All non GADT constructions preserve isomorphism, but Haskell does not *know* that they preserve isomorphism. You can not use this fact in the GADT free version of Haskell (except with GeneralizedNewtypeDeriving) and I think that is a good thing. Isomorphism is not equality. Often we want isomorphic types to be treated differently–that is why we have the newtype construction in the language! Often representational isomorphism is not the same thing as denotational isomorphism–we really do want Nat and Integer to be different types.
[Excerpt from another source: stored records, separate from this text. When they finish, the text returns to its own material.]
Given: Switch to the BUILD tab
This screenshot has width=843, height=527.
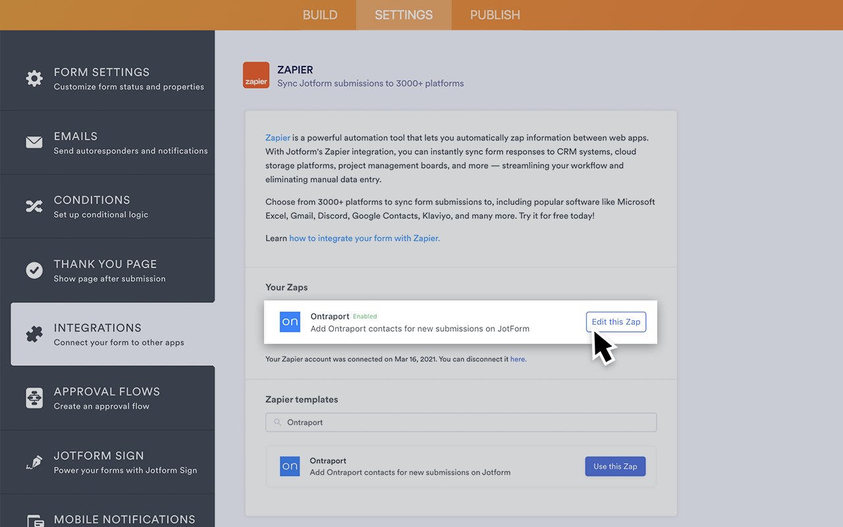Looking at the screenshot, I should [320, 14].
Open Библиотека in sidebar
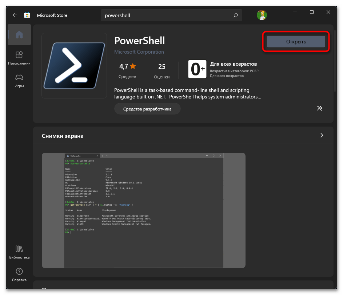The image size is (343, 295). (x=19, y=252)

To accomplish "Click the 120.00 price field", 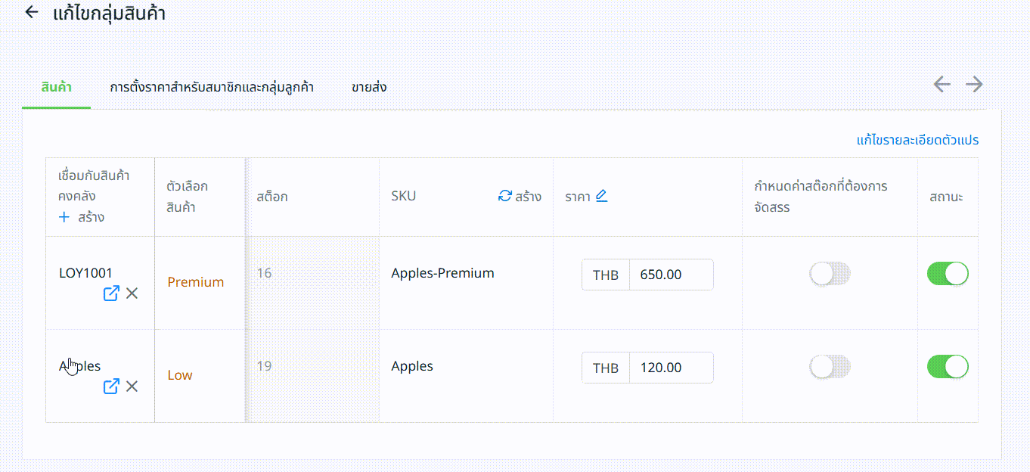I will point(672,368).
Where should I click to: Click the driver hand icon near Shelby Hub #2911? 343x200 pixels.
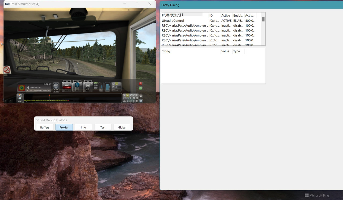click(x=28, y=88)
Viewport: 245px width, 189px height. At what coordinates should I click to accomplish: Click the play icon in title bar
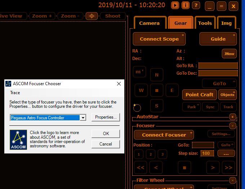(x=175, y=5)
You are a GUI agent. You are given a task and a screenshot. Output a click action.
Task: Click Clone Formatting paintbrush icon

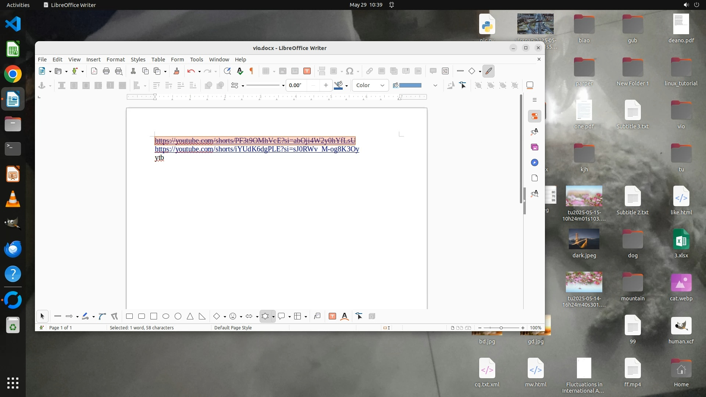pyautogui.click(x=177, y=71)
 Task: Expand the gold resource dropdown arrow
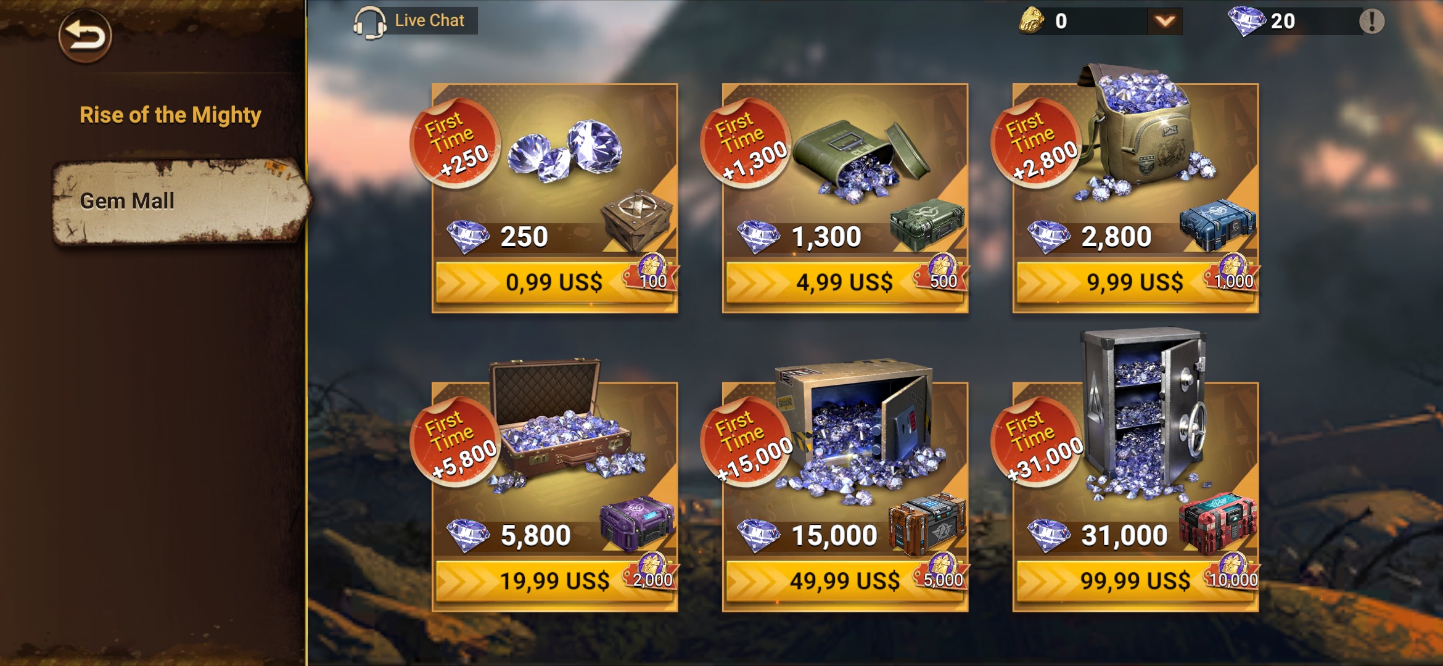coord(1164,22)
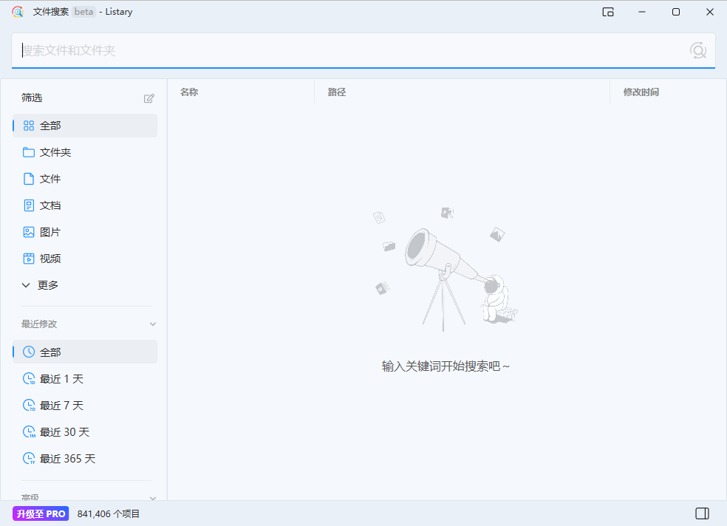This screenshot has width=727, height=526.
Task: Click the 升级至 PRO upgrade button
Action: pos(41,513)
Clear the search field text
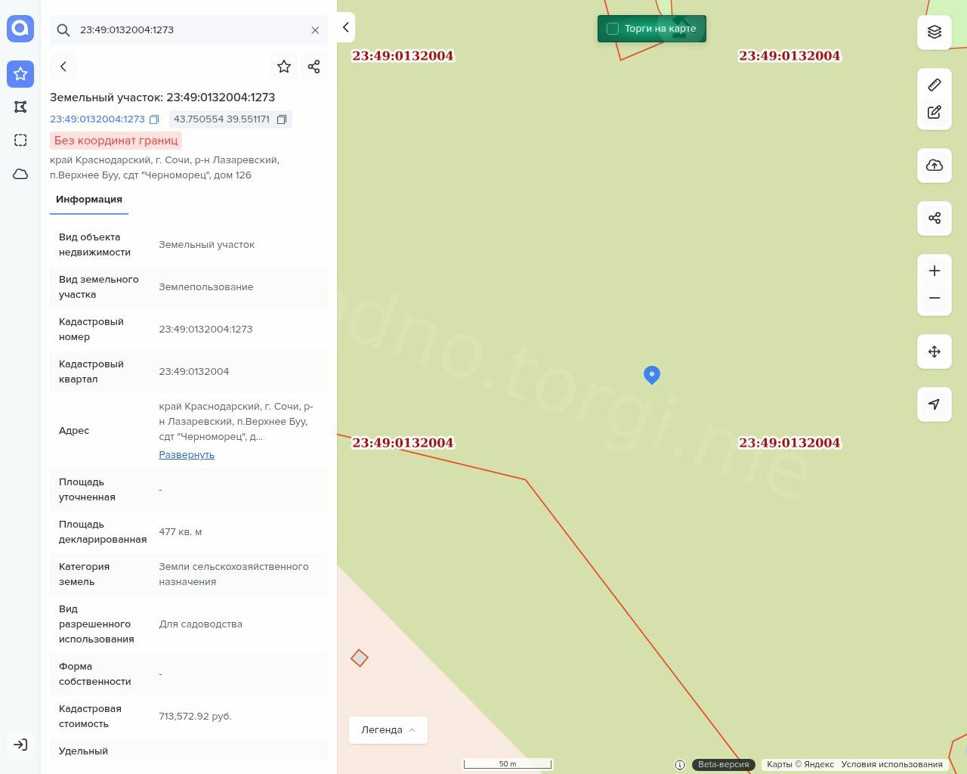The image size is (967, 774). point(315,30)
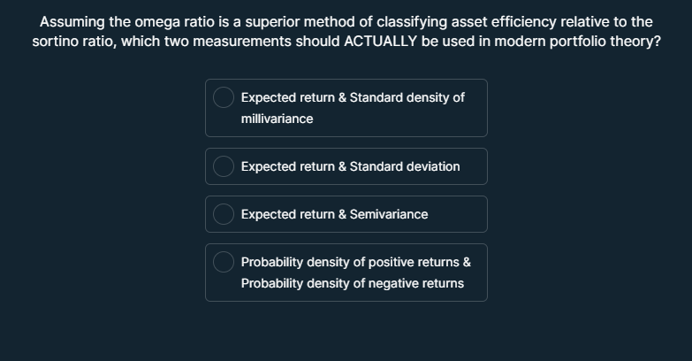Viewport: 692px width, 361px height.
Task: Click the dark background below the answer options
Action: (x=346, y=332)
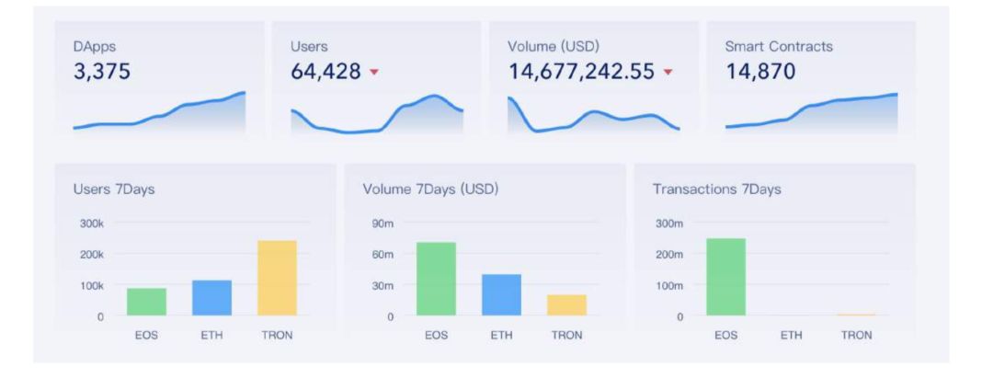The height and width of the screenshot is (378, 993).
Task: Click the red down arrow next to Users
Action: pos(373,72)
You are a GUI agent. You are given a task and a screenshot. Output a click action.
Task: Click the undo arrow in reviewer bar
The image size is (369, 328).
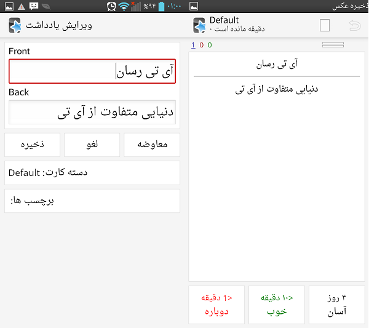[x=355, y=25]
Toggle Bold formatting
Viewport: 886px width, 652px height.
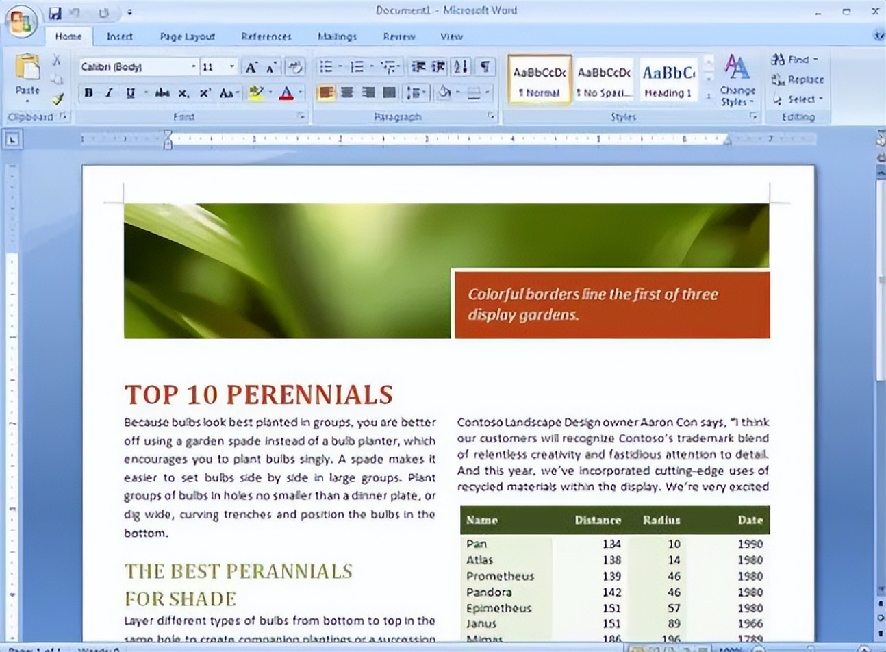pyautogui.click(x=88, y=93)
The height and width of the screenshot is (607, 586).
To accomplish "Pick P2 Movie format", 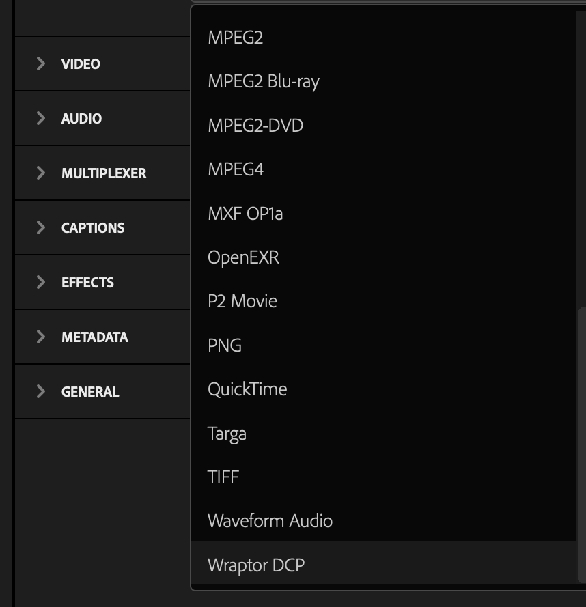I will pyautogui.click(x=384, y=301).
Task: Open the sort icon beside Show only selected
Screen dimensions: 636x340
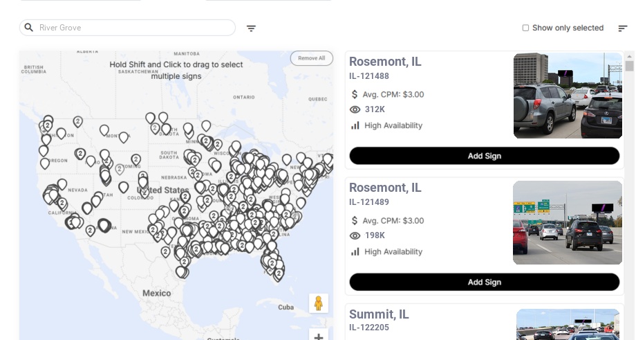Action: click(622, 28)

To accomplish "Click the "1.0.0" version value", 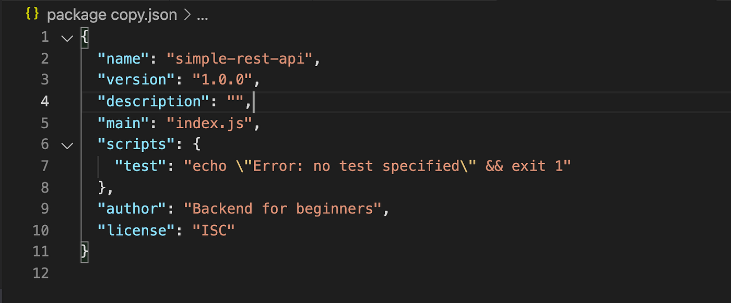I will (x=221, y=80).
The alternative approach is the univalent foundations of Voevodsky et al. You can design languages where you conflate the notation of equality and isomorphism, and then you can always use the functorial character of type constructors. This makes some sense in dependent type theory if you also have higher inductive types since then you can define other groupoids as other types (univalence is only about the type of types). The univalence axiom is seductive, but I am not completely convinced it is “the right way to do things.” For one thing, no one has developed a complete computational interpretation yet. For another, I am not convinced that we should “do away” with the notion of equality and *only* be able to talk about isomorphism.

GADTs are more expressive, in that they let you represent more things. Yes, you have to give something else (axioms that always work) when ever you add more choices–but we don’t use monotyped language for a reason.

@PhilipJF, Thanks for that link! I had a suspicion that unsafeCoerce was possible using type equality, but I couldn’t find it.

You seem to be taking this post as an attack on GADTs in general, as if my proposed “solution” would be to remove them from the language. I don’t mean it as such — I value the power GADTs give me. Rather I just wanted to draw attention to some of the concerns in using GADTs, that using type equalities has effects that reach farther than might be naively thought. I would like to develop a design principle for using them, so I can see design smells, so I can see a potential abstraction inhibition from a long way away.

On the Reddit thread for this post, longlivedeath links to a paper describing a potential solution to this problem which I think is on the right track. See also my reply in which I consider that kinds might denote categories, so that the morphisms a functor supports are represented by the compiler. This would be the line along which I would explore a satisfying solution to this problem if I designed my own language.